Task requirements
Scan the entries below for "agent" and copy each line that holds it.

Saved data entries:
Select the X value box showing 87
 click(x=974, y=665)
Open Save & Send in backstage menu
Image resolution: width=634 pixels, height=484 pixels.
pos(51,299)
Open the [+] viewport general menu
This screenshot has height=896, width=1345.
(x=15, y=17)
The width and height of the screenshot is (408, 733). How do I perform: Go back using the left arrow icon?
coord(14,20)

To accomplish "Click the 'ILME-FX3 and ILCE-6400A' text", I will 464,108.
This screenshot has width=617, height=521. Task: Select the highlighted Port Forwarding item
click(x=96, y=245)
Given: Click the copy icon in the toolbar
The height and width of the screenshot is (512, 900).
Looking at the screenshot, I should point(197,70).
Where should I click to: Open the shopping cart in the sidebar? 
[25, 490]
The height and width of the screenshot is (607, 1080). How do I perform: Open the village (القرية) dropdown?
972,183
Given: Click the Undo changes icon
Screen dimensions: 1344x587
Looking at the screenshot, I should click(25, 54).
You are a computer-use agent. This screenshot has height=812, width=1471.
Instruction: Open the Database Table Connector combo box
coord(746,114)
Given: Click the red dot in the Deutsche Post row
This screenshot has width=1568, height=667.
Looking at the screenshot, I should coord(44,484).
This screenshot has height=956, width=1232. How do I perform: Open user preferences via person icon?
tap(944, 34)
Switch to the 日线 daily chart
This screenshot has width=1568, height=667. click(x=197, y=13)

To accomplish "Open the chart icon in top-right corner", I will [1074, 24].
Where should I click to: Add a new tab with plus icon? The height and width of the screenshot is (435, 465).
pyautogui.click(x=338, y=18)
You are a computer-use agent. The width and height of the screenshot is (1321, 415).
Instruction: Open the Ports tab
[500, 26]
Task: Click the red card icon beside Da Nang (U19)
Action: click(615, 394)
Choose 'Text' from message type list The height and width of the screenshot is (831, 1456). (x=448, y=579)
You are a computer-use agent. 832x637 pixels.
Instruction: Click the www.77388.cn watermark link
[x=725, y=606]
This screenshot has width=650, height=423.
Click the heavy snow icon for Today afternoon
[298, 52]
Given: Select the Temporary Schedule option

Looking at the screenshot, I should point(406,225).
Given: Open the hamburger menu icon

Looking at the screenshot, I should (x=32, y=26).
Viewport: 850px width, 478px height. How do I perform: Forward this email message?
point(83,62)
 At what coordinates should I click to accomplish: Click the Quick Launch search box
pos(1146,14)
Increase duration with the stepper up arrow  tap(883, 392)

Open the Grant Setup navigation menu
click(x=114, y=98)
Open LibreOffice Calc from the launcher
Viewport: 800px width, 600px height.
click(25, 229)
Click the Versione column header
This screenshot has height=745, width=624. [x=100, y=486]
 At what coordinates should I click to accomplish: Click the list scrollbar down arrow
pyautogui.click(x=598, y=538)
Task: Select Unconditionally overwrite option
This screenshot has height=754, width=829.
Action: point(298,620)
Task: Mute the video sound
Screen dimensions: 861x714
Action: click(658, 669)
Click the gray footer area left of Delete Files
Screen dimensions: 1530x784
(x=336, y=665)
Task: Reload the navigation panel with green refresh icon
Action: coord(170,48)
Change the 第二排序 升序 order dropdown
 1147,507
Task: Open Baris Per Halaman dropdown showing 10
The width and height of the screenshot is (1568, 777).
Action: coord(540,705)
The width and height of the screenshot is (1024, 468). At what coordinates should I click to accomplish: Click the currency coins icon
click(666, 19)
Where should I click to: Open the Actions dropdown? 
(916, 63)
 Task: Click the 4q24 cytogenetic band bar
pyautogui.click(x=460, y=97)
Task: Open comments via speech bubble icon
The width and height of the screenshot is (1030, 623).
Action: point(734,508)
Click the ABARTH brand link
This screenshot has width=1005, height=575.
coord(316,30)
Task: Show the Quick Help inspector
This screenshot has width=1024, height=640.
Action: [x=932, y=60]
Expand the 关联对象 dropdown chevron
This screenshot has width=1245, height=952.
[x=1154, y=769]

Problem solution
You are a computer-use agent. This screenshot has height=812, width=1471.
You are a computer-use agent. The width and height of the screenshot is (1321, 415).
You are a computer-use agent. 832x637 pixels.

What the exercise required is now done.